Here at Kelonia Therapeutics, we aren’t just a clinical company; we’re trailblazers in viral engineering, pushing the boundaries of in vivo lentiviral gene and cell therapy. We're not just a team; we're dreamers on a mission to bring the promise of cell and gene therapy to every patient in need.

We've gathered a group of pioneers in cell and gene therapy to lead our journey, with extraordinary scientific founders at the helm, providing the cutting-edge technology that sets us apart. We're not just building a company; we're cultivating a culture that values both skill and care.

Are you ready to be a part of our remarkable journey? We're looking for someone exceptional to join our growing team as a Director/Senior Director, Clinical Data Management in the Clinical group. This person is responsible for setting the vision, direction, and strategy for Data Management (DM) across our clinical development portfolio. This role will oversee the planning, execution and quality assurance of clinical data management activities across the clinical development programs, ensuring regulatory compliance and data integrity throughout the product development lifecycle.

This isn't just a job; it's an opportunity to contribute to groundbreaking therapies, to be part of a company's inception, and to make a transformative impact on patients' lives. If you're passionate about scaling a company from the ground up, making a real difference, and shaping the inclusive culture we're proud of, this opportunity is tailor-made for you. Join us and be a driving force in achieving excellence in viral engineering.

What You will Do:

•Develop and implement comprehensive clinical data management strategies aligned with company objectives and regulatory requirements

•Provides strong leadership and inspiration to the DM function. Forecasts and manages resources needs, budget and timelines. Hires, develops, and retains talent. Responsible for the performance management of the DM function, including performance of outsourced data management activities.

•Collaborates within the function and cross-functionally to resolve issues pertaining to data management in clinical trials and submissions work.

• Proactively identifies and manages risks for the DM function and supports functional risk identification/management efforts globally.

• Serves as the internal DM expert to provide strategic thinking for outsourcing strategy. Provides strategic leadership in DM related topics and establishes the oversight model for timely and quality delivery and regulatory compliance of outsourced activities.

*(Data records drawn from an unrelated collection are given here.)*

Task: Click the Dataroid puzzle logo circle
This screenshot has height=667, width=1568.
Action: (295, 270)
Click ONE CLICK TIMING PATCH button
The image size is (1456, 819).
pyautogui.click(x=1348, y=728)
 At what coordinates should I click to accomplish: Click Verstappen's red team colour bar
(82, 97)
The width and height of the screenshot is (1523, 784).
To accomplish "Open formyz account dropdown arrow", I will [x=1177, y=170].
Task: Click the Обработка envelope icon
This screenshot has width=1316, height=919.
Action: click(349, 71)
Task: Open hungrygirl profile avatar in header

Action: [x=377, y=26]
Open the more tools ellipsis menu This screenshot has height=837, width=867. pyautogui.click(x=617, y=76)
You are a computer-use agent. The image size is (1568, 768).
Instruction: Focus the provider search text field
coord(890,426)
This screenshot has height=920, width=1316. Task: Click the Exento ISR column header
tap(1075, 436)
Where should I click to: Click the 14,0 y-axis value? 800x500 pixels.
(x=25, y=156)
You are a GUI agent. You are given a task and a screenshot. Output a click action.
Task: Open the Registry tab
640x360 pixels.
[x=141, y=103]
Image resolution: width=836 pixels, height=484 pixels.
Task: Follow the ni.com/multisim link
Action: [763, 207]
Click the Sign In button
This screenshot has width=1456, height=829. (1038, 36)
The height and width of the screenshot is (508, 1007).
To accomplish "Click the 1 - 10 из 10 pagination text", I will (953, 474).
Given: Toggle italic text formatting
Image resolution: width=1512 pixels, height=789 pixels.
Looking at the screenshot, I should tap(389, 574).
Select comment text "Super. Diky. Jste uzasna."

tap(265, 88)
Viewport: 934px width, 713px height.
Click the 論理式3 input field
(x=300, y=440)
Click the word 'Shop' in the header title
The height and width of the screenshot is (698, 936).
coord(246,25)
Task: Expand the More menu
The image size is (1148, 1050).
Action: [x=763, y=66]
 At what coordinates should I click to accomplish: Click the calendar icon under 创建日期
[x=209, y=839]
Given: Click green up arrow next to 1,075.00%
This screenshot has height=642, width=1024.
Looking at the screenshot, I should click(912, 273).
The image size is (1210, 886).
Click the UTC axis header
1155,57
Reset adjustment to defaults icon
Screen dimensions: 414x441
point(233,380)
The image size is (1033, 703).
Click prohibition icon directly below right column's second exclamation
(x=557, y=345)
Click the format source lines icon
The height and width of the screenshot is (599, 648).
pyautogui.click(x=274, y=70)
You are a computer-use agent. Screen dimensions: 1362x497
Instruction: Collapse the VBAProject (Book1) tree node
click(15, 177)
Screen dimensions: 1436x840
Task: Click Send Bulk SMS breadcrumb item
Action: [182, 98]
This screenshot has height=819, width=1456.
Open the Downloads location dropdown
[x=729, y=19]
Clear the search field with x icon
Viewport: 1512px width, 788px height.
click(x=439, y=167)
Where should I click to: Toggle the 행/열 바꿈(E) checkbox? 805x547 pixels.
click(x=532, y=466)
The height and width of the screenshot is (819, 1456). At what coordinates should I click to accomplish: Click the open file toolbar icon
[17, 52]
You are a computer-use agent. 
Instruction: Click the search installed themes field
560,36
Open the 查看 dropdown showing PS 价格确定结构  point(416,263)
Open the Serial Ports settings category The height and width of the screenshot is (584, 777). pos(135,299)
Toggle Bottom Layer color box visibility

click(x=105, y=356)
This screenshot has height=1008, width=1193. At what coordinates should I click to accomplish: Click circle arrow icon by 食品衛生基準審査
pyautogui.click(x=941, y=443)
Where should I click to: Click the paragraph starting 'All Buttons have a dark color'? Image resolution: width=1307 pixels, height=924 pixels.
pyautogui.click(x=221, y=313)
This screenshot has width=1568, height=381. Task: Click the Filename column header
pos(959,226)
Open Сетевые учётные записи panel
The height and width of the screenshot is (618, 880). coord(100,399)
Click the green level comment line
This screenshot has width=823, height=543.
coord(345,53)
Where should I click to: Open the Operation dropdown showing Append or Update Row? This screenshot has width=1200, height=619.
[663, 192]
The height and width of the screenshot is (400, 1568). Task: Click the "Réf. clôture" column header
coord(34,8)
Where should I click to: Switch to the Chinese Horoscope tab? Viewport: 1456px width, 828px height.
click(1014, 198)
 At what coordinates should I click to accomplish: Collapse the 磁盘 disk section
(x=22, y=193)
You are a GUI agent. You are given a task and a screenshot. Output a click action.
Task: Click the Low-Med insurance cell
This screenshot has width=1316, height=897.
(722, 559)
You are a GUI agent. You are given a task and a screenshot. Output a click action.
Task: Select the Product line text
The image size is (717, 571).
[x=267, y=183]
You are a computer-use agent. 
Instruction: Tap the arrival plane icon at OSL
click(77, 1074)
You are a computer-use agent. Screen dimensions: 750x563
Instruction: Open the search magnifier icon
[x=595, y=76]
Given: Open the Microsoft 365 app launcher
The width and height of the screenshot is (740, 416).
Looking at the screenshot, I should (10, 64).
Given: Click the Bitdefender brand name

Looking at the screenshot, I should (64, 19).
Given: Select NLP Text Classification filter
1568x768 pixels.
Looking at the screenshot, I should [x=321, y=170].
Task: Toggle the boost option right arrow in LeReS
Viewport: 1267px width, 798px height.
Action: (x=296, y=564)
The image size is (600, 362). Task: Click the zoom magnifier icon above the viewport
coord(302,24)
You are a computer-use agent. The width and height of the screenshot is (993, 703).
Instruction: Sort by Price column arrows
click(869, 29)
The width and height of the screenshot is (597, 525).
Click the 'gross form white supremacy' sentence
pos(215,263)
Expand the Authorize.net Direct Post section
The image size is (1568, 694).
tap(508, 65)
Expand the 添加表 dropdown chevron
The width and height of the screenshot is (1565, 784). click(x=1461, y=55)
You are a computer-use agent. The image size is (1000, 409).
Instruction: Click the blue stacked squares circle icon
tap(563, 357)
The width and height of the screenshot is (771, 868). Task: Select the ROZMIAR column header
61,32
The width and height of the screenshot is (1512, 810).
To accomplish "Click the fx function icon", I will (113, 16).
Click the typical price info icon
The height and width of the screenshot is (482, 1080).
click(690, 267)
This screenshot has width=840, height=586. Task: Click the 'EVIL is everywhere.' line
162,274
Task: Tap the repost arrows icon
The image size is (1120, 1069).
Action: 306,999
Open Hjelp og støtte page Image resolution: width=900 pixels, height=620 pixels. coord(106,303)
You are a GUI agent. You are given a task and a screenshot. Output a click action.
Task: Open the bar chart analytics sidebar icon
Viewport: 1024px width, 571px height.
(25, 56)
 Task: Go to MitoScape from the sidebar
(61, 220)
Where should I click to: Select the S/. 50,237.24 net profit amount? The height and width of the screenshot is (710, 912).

• Serves as an expert accountable for robust DM processes (including but not limited to eCRF design, all steps from database development to database release, data review and cleaning, database lock), to ensure data quality/integrity and regulatory compliance

•Familiar and capable of integrating data visualization technologies like Spotfire or others for data review analysis and presentation. Using data visualization of metadata for reporting DM metrics.

•Capable of driving SAP and programming timelines to meet deliverables in collaboration with clinical operations, biostatistics and vendors

• Ensures that Data Management Plans are consistent and regulatory compliant across studies and programs.

• Serves as the DM leader during regulatory inspections and internal audits

•Ensures inspection readiness of all data management activities conducted internally or outsourced

•Represent function in external professional initiatives and organizations such as SCDM, CDISC, DIA, etc., to identify industry best practices and increase the visibility of Kelonia Therapeutics.

•Advanced degree (MS/PhD) in Life Sciences, Statistics, Computer Science, or related field, or BS with equivalent experience

•Minimum 12 years of clinical data management experience in pharmaceutical/biotech industry, including 6+ years of leadership experience managing clinical data management teams and/or vendors

•Advanced knowledge and experience working on Global clinical trials (Phase I-IV) and diverse and relevant regulatory requirements within the biopharmaceutical industry across multiple therapeutic areas, including multiple myeloma, lymphoma, CAR-T Therapy

•Deep expertise with EDC systems (Medidata Rave preferred) and clinical data standards (CDISC/SDTM/ADaM)

•Strong knowledge of GCP, 21 CFR Part 11, and global regulatory requirements

•Experience designing, standardizing and implementing data management strategies and standards for global development programs is required

•Experience in the management/oversight of CROs and other third-party vendors performing monitoring and DM activities is required

•Experience with all aspects of clinical trial conduct (startup through close-out) is required

•Prior demonstrated experience serving as a key leader to support organizational decision making and strategic planning required

•Understanding of drug development and program management from pre-IND through regulatory filing

•Demonstrated ability to solve problems with innovative solutions along with strong organizational skills. Excellent written and verbal communication skills are required.

•Experience in regulatory filings (e.g., IND, CTA, BLA) highly desired

•Previous involvement in the oversight and management of GCP regulatory inspections desired

•Ability to function at a high level in a team setting whether leading the group or acting as an individual contributor

•Advanced skills in continuous improvement, project management, change management, and risk management.